Dataset entries:
┌──

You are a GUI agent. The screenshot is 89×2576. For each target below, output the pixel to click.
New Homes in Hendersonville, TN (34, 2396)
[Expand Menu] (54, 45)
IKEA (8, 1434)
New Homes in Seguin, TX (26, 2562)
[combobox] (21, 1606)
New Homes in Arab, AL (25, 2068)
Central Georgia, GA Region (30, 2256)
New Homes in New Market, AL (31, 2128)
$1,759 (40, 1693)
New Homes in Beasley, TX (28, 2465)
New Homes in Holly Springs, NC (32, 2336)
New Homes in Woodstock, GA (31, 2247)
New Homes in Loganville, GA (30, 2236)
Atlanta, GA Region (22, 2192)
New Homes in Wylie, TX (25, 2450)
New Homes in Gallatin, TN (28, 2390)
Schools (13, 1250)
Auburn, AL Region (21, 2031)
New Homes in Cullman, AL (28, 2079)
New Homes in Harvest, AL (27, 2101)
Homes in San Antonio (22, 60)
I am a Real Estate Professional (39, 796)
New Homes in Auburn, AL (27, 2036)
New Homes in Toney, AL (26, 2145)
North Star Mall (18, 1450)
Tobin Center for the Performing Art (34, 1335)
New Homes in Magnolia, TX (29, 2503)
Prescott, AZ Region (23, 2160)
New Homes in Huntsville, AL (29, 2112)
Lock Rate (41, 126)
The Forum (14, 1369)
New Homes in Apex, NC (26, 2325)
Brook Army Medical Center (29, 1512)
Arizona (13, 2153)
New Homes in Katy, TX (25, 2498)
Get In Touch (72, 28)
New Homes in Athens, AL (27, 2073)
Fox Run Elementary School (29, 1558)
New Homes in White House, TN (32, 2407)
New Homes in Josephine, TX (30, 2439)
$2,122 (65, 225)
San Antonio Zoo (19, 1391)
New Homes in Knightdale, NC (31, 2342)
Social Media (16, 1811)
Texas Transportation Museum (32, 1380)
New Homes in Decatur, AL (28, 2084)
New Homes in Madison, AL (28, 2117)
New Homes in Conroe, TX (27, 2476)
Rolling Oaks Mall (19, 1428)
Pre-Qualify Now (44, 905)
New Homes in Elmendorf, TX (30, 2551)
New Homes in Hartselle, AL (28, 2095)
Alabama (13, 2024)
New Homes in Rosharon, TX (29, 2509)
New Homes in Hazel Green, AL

└──

Assignment.
From the records above, extract every entry verbatim.

Output of the task.
You are a GUI agent. The screenshot is 89×2576. For each target below, output the pixel to click.
New Homes in Hendersonville, TN (34, 2396)
[Expand Menu] (54, 45)
IKEA (8, 1434)
New Homes in Seguin, TX (26, 2562)
[combobox] (21, 1606)
New Homes in Arab, AL (25, 2068)
Central Georgia, GA Region (30, 2256)
New Homes in New Market, AL (31, 2128)
$1,759 (40, 1693)
New Homes in Beasley, TX (28, 2465)
New Homes in Holly Springs, NC (32, 2336)
New Homes in Woodstock, GA (31, 2247)
New Homes in Loganville, GA (30, 2236)
Atlanta, GA Region (22, 2192)
New Homes in Wylie, TX (25, 2450)
New Homes in Gallatin, TN (28, 2390)
Schools (13, 1250)
Auburn, AL Region (21, 2031)
New Homes in Cullman, AL (28, 2079)
New Homes in Harvest, AL (27, 2101)
Homes in San Antonio (22, 60)
I am a Real Estate Professional (39, 796)
New Homes in Auburn, AL (27, 2036)
New Homes in Toney, AL (26, 2145)
North Star Mall (18, 1450)
Tobin Center for the Performing Art (34, 1335)
New Homes in Magnolia, TX (29, 2503)
Prescott, AZ Region (23, 2160)
New Homes in Huntsville, AL (29, 2112)
Lock Rate (41, 126)
The Forum (14, 1369)
New Homes in Apex, NC (26, 2325)
Brook Army Medical Center (29, 1512)
Arizona (13, 2153)
New Homes in Katy, TX (25, 2498)
Get In Touch (72, 28)
New Homes in Athens, AL (27, 2073)
Fox Run Elementary School (29, 1558)
New Homes in White House, TN (32, 2407)
New Homes in Josephine, TX (30, 2439)
$2,122 (65, 225)
San Antonio Zoo (19, 1391)
New Homes in Knightdale, NC (31, 2342)
Social Media (16, 1811)
Texas Transportation Museum (32, 1380)
New Homes in Decatur, AL (28, 2084)
New Homes in Madison, AL (28, 2117)
New Homes in Conroe, TX (27, 2476)
Rolling Oaks Mall (19, 1428)
Pre-Qualify Now (44, 905)
New Homes in Elmendorf, TX (30, 2551)
New Homes in Hartselle, AL (28, 2095)
Alabama (13, 2024)
New Homes in Rosharon, TX (29, 2509)
New Homes in Hazel Green, AL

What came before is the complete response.